Avez-vous privilégié des recrutements féminins dans votre société ?
S. E.-M. : Oui. Tous les postes clefs dans ma structure sont occupés par des femmes. Nous sommes également engagés avec la Fondation des femmes. C’est important pour moi que tout le monde soit logé à la même enseigne et que la vie personnelle n’ait pas de lien avec la vie professionnelle.
Avez-vous des conseils à donner aux femmes qui voudraient se lancer dans l’entrepreneuriat ?

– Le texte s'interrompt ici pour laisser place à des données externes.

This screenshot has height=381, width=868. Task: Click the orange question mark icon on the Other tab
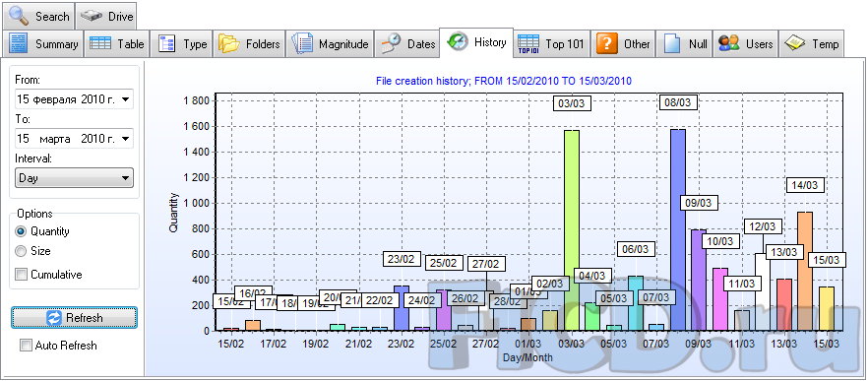[x=607, y=43]
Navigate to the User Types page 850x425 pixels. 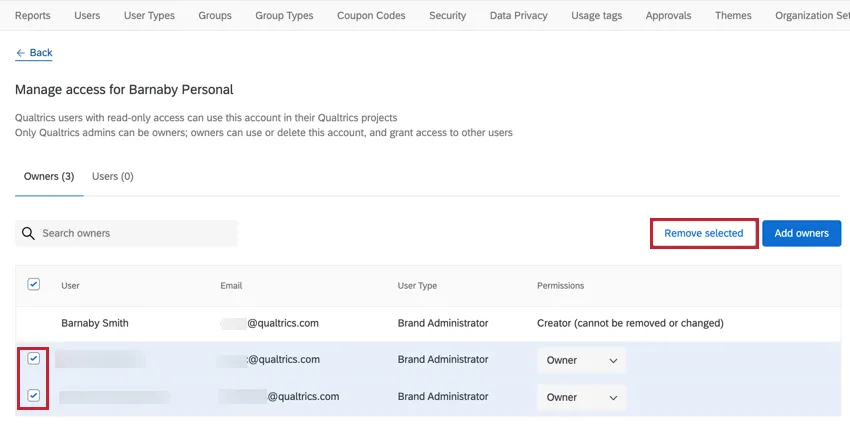pyautogui.click(x=149, y=15)

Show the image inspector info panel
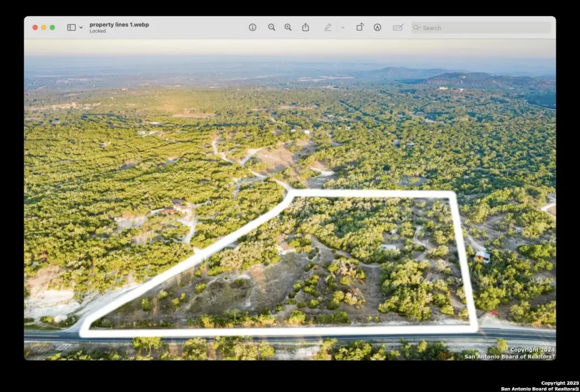point(253,27)
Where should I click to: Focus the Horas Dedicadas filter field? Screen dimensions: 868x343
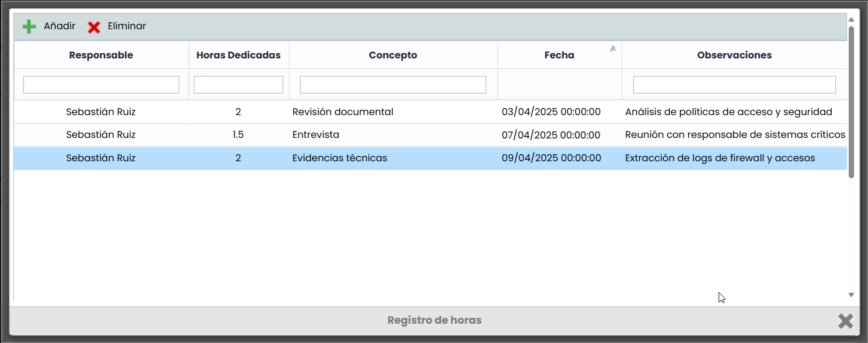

S. E.-M. : Oui. Premièrement penser à bien se rémunérer et à prendre en compte ses propres contraintes. C’est très important de ne pas se retrouver en burn-out ou en conflit avec sa propre vie personnelle. Il est aussi primordial de bien s’organiser pour que toutes nos contraintes soient intégrées à l’entrepreneuriat. Il faut que ce critère soit absolument non négociable. Je dirais également qu’il faut oser, ne pas écouter ses craintes et surtout ne pas avoir le syndrome de l’imposteur parce qu’on est une femme. Souvent on se créée soi-même ses propres freins. Il faut avoir de l’audace au même titre que les hommes.